%%

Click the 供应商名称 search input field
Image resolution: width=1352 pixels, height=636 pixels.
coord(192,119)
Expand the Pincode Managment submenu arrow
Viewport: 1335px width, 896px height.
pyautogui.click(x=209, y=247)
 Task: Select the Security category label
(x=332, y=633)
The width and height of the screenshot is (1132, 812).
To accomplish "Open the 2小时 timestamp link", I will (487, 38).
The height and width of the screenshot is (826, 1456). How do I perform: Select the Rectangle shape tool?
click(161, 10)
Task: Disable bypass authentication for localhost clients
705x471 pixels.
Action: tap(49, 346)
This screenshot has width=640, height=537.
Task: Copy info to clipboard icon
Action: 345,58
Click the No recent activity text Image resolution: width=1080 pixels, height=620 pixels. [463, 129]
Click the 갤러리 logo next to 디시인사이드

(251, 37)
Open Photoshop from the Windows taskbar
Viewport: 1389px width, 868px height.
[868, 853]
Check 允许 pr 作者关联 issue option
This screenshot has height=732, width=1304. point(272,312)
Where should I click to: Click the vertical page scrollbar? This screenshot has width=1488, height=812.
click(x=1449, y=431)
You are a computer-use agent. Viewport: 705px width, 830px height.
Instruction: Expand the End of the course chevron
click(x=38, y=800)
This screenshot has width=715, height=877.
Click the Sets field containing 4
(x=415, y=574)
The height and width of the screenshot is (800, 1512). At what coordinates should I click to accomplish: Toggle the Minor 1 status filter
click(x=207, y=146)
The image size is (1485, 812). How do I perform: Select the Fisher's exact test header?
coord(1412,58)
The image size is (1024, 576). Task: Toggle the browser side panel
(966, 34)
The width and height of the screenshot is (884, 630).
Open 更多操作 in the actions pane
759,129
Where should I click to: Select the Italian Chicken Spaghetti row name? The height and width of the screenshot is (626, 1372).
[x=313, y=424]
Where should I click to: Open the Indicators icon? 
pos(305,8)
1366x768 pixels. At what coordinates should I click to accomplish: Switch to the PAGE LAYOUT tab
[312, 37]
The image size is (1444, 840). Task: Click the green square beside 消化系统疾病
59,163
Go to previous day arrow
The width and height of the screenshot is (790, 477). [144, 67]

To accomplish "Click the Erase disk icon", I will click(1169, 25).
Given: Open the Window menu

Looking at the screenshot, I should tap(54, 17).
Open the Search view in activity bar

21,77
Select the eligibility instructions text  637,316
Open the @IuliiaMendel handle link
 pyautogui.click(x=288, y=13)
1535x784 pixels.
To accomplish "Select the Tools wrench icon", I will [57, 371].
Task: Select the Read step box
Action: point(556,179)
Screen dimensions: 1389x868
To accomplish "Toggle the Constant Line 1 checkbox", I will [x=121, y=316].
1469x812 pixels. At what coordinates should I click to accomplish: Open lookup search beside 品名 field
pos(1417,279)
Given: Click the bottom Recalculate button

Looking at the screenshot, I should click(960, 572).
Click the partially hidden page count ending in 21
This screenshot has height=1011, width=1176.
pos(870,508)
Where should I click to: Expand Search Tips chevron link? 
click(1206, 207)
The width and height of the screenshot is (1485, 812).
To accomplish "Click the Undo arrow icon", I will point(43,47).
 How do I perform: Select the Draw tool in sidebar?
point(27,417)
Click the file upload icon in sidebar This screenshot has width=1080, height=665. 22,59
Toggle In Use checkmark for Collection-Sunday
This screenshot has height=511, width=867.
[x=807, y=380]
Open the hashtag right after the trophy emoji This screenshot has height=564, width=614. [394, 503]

%%

Mach aus allen Zeilen der Datensätze oben eine nummerierte Liste und lass die Leerzeilen dabei weg.

1. Click the 供应商名称 search input field
2. Image resolution: width=1352 pixels, height=636 pixels.
3. coord(192,119)
4. Expand the Pincode Managment submenu arrow
5. Viewport: 1335px width, 896px height.
6. pyautogui.click(x=209, y=247)
7.  Task: Select the Security category label
8. (x=332, y=633)
9. The width and height of the screenshot is (1132, 812).
10. To accomplish "Open the 2小时 timestamp link", I will (487, 38).
11. The height and width of the screenshot is (826, 1456). How do I perform: Select the Rectangle shape tool?
12. click(161, 10)
13. Task: Disable bypass authentication for localhost clients
14. 705x471 pixels.
15. Action: tap(49, 346)
16. This screenshot has width=640, height=537.
17. Task: Copy info to clipboard icon
18. Action: 345,58
19. Click the No recent activity text Image resolution: width=1080 pixels, height=620 pixels. [463, 129]
20. Click the 갤러리 logo next to 디시인사이드
21. (251, 37)
22. Open Photoshop from the Windows taskbar
23. Viewport: 1389px width, 868px height.
24. [868, 853]
25. Check 允许 pr 作者关联 issue option
26. This screenshot has height=732, width=1304. point(272,312)
27. Where should I click to: Click the vertical page scrollbar? This screenshot has width=1488, height=812.
28. click(x=1449, y=431)
29. You are a computer-use agent. Viewport: 705px width, 830px height.
30. Instruction: Expand the End of the course chevron
31. click(x=38, y=800)
32. This screenshot has width=715, height=877.
33. Click the Sets field containing 4
34. (x=415, y=574)
35. The height and width of the screenshot is (800, 1512). At what coordinates should I click to accomplish: Toggle the Minor 1 status filter
36. click(x=207, y=146)
37. The image size is (1485, 812). How do I perform: Select the Fisher's exact test header?
38. coord(1412,58)
39. The image size is (1024, 576). Task: Toggle the browser side panel
40. (966, 34)
41. The width and height of the screenshot is (884, 630).
42. Open 更多操作 in the actions pane
43. 759,129
44. Where should I click to: Select the Italian Chicken Spaghetti row name? The height and width of the screenshot is (626, 1372).
45. [x=313, y=424]
46. Where should I click to: Open the Indicators icon? 
47. pos(305,8)
48. 1366x768 pixels. At what coordinates should I click to accomplish: Switch to the PAGE LAYOUT tab
49. [312, 37]
50. The image size is (1444, 840). Task: Click the green square beside 消化系统疾病
51. 59,163
52. Go to previous day arrow
53. The width and height of the screenshot is (790, 477). [144, 67]
54. To accomplish "Click the Erase disk icon", I will click(1169, 25).
55. Given: Open the Window menu
56. Looking at the screenshot, I should tap(54, 17).
57. Open the Search view in activity bar
58. 21,77
59. Select the eligibility instructions text  637,316
60. Open the @IuliiaMendel handle link
61.  pyautogui.click(x=288, y=13)
62. 1535x784 pixels.
63. To accomplish "Select the Tools wrench icon", I will [57, 371].
64. Task: Select the Read step box
65. Action: point(556,179)
66. Screen dimensions: 1389x868
67. To accomplish "Toggle the Constant Line 1 checkbox", I will [x=121, y=316].
68. 1469x812 pixels. At what coordinates should I click to accomplish: Open lookup search beside 品名 field
69. pos(1417,279)
70. Given: Click the bottom Recalculate button
71. Looking at the screenshot, I should click(960, 572).
72. Click the partially hidden page count ending in 21
73. This screenshot has height=1011, width=1176.
74. pos(870,508)
75. Where should I click to: Expand Search Tips chevron link? 
76. click(1206, 207)
77. The width and height of the screenshot is (1485, 812).
78. To accomplish "Click the Undo arrow icon", I will point(43,47).
79.  How do I perform: Select the Draw tool in sidebar?
80. point(27,417)
81. Click the file upload icon in sidebar This screenshot has width=1080, height=665. 22,59
82. Toggle In Use checkmark for Collection-Sunday
83. This screenshot has height=511, width=867.
84. [x=807, y=380]
85. Open the hashtag right after the trophy emoji This screenshot has height=564, width=614. [394, 503]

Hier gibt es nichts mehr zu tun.